# Transfer Functions

## What is a transfer function?

Transfer functions become very important when we want to describe the acoustic properties of a violin since they allow us to actually “see” the resonances of the instrument and thus its unique acoustic profile. We could also refer to the shape of the transfer function as the “resonance profile” of an instrument. Every violin, viola and cello has its own characteristic and unmistakable resonance profile. Just what is a transfer function and how do we go about measuring it? measuring a transfer function

Fig.: Electronic hammer and acceleration sensor for measuring a transfer function of a violin. The electronic hammer contains a small force measurement cell that is used to measure the fluctuation over time and magnitude of the introduced force F. The acceleration sensor measures the vibration response a. The sensor has a mass of only 0.5g.The transfer function (or frequency response function, FRF) shows us how a violin responds when it is made to vibrate. If the instrument is made to vibrate by a short impulse, it will respond to this stimulus with all of its resonance (intrinsic vibrations). If we wish to determine the FRF, we must measure the impulse excitation (force F) as well as the response (vibration acceleration a). Then, we take the quotient of the response a and the excitation F:

FRF=a(f)/F(f).

The short excitation pulse will have a length that is less than a thousandth of a second (the exact timing is measured using a digital signal processor). When viewed in the frequency domain, this short impulse contains all of the frequencies that are needed to excite the instrument.
If the instrument is excited at its resonant frequencies, then a small force F will suffice to produce a large vibration acceleration a. This is due to the fact that at its resonant frequencies the violin is very “mobile” in dynamic terms. We can recognize this large “resonance mobility” by noting the correspondingly large transfer factor a/F. Accordingly, the “resonance profile” has a resonance peak here.

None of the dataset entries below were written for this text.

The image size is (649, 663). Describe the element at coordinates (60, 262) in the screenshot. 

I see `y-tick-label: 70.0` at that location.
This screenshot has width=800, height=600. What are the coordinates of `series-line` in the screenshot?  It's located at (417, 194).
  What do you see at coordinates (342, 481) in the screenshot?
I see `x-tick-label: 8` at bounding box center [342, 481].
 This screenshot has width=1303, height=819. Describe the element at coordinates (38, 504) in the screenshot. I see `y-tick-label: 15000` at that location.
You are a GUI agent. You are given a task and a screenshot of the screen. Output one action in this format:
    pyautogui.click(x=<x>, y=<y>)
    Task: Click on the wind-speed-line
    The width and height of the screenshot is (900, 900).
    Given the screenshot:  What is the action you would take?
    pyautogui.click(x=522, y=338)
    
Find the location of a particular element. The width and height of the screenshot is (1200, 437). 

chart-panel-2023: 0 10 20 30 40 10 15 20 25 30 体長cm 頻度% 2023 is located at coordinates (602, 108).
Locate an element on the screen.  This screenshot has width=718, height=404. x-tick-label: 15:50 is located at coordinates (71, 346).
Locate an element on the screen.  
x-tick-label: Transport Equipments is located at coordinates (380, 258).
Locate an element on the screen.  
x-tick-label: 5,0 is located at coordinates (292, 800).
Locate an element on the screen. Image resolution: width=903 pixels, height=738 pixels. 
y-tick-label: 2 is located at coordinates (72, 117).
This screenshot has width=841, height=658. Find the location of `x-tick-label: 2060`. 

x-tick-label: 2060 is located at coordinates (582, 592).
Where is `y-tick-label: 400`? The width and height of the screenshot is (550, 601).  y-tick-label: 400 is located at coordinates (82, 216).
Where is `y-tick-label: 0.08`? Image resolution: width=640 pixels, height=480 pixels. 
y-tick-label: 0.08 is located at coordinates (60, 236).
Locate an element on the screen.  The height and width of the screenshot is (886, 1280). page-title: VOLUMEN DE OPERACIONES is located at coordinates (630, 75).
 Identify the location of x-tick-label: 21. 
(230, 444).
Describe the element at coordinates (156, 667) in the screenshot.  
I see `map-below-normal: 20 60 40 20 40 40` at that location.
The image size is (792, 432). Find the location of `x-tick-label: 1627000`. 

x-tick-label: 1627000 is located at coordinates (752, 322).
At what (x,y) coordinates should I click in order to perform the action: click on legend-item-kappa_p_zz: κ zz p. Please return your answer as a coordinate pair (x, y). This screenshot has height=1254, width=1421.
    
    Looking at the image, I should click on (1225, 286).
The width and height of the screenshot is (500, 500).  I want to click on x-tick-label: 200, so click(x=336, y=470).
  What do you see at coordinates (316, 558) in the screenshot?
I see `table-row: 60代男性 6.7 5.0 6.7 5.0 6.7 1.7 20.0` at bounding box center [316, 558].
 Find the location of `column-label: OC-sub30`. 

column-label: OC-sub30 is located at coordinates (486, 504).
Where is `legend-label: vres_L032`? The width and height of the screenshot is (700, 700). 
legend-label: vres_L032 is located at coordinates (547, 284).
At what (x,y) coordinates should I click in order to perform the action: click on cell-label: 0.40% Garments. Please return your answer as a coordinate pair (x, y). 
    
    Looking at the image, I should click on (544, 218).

On the other hand, if the instrument is excited at a frequency in the vicinity of which there is no resonance, the excitation force F will produce a low value for the vibration response a. At this frequency, a small transfer factor is measured accordingly. This can be seen in the form of a notch in the “resonance profile”.
If we plot all of the transfer factors alongside one another vs. increasing excitation frequency (x axis), then the curve we obtain will represent the magnitude of the FRF. We can read off the transfer factor associated with any given frequency from the amplitude axis (y axis).
In other words, the transfer function is a curve that is a function of frequency. We can use it to read off the ratio of the response to the excitation (or the ratio of the acceleration to the force) (a/F) for any given frequency (f):

FRF=a(f)/F(f). J.B. Fourier

Mathematical computation of the transfer function involves what is known as a Fourier transformation. Here, the time domain representing the two measured signals a(t) and F(t) is transformed into the frequency domain. To make this measurement, we must use what is known as a Fourier analyzer.

J.B. Fourier

J.B. Fourier showed in 1822 as part of his investigation into the nature of heat (“Theorie analytique de la chaleur”) that a process having any arbitrary form which repeats over a period equal to T (e.g. the vibration of a bowed violin string) can be constructed entirely from individual harmonic frequency components. The fundamental and harmonic vibrations are known as “Fourier components”.
The Fourier transformation harks back to this principle, and is an algorithm for transforming signals from the time domain into the frequency domain. Using a Fourier transformation, it becomes possible to see all of the frequency components that make up a process that is a function of time. Resonance profile of a violin

Fig.: Resonance profile of a violin: In the magnitude spectrum (red), each resonance can be seen in the form of a separate “mountaintop”. Here, it is possible to read off the intrinsic resonant frequencies and levels of the resonances. The phase spectrum (blue) provides information about the displacement in time between the excitation and response within an excitation period T.

Through resonance analysis of violins, violas and celli based on measurement of transfer functions, it becomes possible to draw conclusions about the construction, material characteristics and varnish of these instruments.